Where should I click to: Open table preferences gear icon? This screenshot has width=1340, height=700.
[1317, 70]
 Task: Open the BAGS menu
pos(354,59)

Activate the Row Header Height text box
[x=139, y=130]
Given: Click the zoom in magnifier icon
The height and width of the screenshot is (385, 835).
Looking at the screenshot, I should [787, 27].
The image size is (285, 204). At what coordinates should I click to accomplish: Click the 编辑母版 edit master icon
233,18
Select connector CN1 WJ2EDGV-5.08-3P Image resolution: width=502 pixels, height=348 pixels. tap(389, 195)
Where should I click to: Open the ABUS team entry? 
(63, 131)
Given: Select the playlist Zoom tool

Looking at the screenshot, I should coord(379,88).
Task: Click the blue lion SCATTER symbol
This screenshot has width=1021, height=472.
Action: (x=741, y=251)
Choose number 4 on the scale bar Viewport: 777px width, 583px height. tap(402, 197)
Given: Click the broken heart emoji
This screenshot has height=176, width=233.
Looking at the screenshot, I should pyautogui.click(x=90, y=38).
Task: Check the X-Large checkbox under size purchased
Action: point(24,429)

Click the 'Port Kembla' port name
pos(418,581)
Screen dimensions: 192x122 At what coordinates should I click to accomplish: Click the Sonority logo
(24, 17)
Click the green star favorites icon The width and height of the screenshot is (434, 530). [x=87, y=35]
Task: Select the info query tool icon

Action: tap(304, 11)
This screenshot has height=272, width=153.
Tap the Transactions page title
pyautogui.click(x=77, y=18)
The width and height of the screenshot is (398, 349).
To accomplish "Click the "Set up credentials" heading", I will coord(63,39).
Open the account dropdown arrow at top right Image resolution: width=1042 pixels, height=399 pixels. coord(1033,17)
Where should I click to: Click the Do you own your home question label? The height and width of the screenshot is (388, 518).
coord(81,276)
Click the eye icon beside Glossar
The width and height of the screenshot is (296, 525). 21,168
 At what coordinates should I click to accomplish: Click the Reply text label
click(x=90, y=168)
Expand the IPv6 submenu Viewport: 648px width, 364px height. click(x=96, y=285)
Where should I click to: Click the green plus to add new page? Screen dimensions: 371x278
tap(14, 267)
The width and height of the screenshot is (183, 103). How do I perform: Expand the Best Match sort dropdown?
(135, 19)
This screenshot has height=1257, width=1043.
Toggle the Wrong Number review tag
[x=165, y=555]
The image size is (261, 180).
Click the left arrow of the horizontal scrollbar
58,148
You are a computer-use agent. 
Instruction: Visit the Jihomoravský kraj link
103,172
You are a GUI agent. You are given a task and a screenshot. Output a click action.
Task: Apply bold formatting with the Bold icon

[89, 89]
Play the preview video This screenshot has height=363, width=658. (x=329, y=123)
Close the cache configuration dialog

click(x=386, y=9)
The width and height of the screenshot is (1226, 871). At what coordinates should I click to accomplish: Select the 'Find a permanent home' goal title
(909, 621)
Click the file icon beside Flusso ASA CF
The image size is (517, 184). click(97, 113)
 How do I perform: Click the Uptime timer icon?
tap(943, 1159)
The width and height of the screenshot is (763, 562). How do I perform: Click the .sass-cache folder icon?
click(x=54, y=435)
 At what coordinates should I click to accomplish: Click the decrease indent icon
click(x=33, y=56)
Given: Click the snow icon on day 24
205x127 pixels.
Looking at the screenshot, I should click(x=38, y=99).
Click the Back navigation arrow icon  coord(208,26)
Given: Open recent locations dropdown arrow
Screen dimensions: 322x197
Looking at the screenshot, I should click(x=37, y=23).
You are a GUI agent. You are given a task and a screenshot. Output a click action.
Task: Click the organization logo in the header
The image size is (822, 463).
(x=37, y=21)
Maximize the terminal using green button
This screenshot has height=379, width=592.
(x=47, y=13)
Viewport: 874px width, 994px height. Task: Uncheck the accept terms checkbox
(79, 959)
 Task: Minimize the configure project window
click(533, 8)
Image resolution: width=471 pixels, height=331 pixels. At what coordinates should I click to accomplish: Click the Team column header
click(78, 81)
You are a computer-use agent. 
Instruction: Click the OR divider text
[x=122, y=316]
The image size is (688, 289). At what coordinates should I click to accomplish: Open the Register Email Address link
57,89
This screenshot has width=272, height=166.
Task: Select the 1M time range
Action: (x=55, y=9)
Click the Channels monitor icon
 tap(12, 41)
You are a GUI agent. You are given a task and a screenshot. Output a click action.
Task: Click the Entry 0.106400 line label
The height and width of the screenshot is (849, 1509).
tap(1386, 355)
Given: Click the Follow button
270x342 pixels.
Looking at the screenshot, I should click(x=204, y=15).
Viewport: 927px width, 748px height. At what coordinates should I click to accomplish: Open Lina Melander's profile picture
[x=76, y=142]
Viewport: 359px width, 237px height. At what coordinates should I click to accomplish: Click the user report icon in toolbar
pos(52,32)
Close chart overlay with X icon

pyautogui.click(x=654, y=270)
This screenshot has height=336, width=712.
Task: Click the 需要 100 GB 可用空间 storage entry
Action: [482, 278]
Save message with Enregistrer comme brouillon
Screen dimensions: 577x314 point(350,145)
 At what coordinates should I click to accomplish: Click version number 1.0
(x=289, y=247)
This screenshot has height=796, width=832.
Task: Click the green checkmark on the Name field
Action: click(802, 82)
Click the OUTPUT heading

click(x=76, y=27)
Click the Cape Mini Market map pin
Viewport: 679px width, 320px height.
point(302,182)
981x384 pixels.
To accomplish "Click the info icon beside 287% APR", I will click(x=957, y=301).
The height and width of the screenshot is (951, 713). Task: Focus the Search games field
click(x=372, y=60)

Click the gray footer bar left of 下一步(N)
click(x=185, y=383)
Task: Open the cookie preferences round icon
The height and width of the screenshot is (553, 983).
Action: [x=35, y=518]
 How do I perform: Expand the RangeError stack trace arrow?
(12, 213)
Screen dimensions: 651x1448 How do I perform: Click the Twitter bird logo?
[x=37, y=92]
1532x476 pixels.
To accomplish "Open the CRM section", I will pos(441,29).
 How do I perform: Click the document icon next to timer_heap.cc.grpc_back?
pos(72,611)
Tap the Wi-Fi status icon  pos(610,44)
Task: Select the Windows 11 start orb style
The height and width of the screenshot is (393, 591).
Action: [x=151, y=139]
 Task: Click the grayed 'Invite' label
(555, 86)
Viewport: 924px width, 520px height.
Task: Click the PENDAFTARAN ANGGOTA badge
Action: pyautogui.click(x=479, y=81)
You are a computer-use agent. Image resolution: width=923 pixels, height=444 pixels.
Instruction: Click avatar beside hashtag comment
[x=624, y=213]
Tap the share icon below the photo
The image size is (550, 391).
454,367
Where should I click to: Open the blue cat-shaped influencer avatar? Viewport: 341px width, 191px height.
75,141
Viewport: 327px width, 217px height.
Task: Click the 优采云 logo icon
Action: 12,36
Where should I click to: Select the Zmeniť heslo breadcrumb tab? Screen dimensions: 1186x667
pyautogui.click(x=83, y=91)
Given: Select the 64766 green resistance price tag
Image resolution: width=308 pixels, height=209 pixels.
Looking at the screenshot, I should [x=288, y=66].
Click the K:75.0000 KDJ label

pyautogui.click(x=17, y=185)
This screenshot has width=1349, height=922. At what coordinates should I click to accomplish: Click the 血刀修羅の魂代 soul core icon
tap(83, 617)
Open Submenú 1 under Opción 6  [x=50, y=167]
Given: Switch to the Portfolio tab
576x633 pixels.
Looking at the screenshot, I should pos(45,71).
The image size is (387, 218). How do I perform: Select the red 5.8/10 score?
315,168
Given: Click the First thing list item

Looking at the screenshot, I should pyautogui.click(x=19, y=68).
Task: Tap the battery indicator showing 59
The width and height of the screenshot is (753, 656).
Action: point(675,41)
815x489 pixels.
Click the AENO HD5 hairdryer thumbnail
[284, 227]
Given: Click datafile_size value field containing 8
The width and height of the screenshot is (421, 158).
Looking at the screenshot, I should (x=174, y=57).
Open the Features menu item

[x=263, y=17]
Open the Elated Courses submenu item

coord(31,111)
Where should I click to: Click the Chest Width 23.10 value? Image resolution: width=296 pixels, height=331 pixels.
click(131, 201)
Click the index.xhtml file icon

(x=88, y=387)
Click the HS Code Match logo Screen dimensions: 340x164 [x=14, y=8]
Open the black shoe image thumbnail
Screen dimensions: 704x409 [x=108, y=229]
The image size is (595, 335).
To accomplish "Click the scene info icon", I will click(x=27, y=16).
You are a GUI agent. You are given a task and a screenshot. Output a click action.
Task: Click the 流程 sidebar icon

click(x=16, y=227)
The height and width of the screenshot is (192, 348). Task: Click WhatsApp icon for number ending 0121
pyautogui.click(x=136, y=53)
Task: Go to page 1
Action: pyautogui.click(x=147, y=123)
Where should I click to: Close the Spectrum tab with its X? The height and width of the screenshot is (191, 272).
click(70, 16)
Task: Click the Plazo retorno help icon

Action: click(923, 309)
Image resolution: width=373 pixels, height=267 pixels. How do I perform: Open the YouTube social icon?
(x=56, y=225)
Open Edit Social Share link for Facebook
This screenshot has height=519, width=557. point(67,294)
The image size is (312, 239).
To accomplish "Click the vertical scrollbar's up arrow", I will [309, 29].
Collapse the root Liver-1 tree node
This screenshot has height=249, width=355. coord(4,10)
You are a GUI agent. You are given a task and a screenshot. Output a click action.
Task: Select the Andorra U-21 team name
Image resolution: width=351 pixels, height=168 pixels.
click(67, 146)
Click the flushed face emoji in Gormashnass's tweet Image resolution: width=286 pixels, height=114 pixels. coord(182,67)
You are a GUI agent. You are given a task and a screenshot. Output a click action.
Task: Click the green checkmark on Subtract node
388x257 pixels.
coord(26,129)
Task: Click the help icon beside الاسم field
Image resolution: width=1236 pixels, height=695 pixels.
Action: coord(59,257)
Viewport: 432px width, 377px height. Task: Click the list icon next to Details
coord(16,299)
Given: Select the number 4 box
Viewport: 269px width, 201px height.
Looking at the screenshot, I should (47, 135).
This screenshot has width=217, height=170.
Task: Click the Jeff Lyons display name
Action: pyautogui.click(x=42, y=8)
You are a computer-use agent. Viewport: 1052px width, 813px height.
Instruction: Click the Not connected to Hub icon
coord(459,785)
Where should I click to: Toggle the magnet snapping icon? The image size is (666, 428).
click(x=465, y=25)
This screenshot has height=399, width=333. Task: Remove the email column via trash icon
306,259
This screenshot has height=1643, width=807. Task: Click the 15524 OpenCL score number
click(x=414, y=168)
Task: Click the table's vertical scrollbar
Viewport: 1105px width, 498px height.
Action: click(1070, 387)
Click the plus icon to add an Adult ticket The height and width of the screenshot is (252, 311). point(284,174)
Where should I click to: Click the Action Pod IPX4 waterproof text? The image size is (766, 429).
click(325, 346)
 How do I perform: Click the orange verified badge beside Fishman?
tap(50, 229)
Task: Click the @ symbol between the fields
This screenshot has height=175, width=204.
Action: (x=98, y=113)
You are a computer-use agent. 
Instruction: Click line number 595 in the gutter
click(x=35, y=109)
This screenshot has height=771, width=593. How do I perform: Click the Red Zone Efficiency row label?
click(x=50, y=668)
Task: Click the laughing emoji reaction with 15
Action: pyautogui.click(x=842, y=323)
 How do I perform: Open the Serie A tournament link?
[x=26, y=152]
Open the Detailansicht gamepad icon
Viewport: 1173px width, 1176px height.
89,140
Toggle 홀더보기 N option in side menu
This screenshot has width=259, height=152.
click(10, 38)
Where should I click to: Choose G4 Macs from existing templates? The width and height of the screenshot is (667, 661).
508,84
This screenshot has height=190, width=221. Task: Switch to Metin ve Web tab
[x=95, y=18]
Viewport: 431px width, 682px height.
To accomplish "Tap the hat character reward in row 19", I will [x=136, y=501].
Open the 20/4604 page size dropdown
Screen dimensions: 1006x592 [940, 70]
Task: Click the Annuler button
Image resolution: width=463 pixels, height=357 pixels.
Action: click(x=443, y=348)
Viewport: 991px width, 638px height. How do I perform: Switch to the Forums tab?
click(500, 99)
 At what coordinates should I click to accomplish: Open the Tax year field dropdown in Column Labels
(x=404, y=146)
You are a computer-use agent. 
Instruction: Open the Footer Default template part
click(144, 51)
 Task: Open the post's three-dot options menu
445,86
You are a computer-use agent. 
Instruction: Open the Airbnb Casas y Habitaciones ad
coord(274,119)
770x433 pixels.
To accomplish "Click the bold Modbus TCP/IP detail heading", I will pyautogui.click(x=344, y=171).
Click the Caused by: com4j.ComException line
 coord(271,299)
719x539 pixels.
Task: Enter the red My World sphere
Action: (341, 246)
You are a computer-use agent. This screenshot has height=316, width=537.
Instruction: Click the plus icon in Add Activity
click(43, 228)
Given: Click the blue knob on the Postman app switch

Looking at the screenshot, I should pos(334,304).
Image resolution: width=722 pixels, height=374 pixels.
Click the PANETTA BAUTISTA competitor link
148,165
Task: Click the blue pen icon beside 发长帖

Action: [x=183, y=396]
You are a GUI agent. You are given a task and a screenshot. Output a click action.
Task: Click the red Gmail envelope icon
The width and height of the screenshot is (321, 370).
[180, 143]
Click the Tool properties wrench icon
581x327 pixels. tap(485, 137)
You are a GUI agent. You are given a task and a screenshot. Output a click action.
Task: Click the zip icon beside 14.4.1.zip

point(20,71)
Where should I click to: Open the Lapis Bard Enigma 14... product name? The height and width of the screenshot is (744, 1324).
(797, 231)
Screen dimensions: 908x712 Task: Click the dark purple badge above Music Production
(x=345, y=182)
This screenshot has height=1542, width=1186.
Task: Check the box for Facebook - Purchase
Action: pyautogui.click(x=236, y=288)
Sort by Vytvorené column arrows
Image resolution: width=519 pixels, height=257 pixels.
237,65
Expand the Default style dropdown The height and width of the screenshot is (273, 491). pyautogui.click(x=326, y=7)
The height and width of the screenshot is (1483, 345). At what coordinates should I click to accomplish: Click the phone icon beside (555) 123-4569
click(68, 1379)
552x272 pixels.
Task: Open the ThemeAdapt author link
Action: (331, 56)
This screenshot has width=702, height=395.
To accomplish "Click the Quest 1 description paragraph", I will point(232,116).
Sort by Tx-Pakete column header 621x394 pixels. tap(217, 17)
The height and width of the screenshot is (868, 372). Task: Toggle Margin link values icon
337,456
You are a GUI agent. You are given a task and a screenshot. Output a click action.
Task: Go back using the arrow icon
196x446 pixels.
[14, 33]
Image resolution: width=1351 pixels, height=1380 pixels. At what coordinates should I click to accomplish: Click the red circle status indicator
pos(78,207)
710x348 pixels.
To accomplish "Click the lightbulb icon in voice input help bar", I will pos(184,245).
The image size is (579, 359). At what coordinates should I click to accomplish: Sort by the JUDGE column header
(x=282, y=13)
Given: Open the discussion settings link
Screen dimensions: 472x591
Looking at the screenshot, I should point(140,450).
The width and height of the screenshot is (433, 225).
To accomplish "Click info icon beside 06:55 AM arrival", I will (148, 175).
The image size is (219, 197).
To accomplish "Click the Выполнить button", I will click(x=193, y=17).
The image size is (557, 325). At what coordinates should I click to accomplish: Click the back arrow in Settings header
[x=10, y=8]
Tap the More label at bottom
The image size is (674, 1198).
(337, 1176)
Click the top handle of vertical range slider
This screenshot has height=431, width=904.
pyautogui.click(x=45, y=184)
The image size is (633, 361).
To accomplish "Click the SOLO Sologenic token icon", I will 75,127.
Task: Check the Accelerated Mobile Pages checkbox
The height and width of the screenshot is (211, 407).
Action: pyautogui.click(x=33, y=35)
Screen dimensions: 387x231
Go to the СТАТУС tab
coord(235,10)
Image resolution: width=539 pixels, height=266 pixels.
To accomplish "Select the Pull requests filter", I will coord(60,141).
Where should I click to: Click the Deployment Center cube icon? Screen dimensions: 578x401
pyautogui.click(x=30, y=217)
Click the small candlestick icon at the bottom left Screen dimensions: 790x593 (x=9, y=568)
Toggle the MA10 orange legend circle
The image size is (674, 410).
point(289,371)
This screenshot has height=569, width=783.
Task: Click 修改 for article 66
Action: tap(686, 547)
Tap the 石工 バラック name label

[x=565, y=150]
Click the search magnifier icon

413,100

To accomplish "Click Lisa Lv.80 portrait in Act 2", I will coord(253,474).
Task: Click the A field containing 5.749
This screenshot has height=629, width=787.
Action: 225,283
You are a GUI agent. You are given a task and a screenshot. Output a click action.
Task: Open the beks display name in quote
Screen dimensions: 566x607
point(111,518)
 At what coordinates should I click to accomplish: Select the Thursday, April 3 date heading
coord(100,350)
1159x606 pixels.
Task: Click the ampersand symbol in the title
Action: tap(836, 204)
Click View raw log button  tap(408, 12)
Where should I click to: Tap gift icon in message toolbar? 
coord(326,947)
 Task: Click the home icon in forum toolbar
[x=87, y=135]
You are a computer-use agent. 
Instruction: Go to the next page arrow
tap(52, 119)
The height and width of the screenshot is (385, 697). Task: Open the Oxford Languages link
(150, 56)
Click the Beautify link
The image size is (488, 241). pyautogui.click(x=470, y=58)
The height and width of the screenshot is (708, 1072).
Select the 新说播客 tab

========

● **Description of the task**
Could you transcribe the entries above word for word, from the line with "Click the plus icon to" down to the line with "Task: Click the Annuler button", keeping both?

● **Written answer**
Click the plus icon to add an Adult ticket The height and width of the screenshot is (252, 311). point(284,174)
Where should I click to: Click the Action Pod IPX4 waterproof text? The image size is (766, 429).
click(325, 346)
 How do I perform: Click the orange verified badge beside Fishman?
tap(50, 229)
Task: Click the @ symbol between the fields
This screenshot has height=175, width=204.
Action: (x=98, y=113)
You are a computer-use agent. 
Instruction: Click line number 595 in the gutter
click(x=35, y=109)
This screenshot has height=771, width=593. How do I perform: Click the Red Zone Efficiency row label?
click(x=50, y=668)
Task: Click the laughing emoji reaction with 15
Action: pyautogui.click(x=842, y=323)
 How do I perform: Open the Serie A tournament link?
[x=26, y=152]
Open the Detailansicht gamepad icon
Viewport: 1173px width, 1176px height.
89,140
Toggle 홀더보기 N option in side menu
This screenshot has width=259, height=152.
click(10, 38)
Where should I click to: Choose G4 Macs from existing templates? The width and height of the screenshot is (667, 661).
508,84
This screenshot has height=190, width=221. Task: Switch to Metin ve Web tab
[x=95, y=18]
Viewport: 431px width, 682px height.
To accomplish "Tap the hat character reward in row 19", I will [x=136, y=501].
Open the 20/4604 page size dropdown
Screen dimensions: 1006x592 [940, 70]
Task: Click the Annuler button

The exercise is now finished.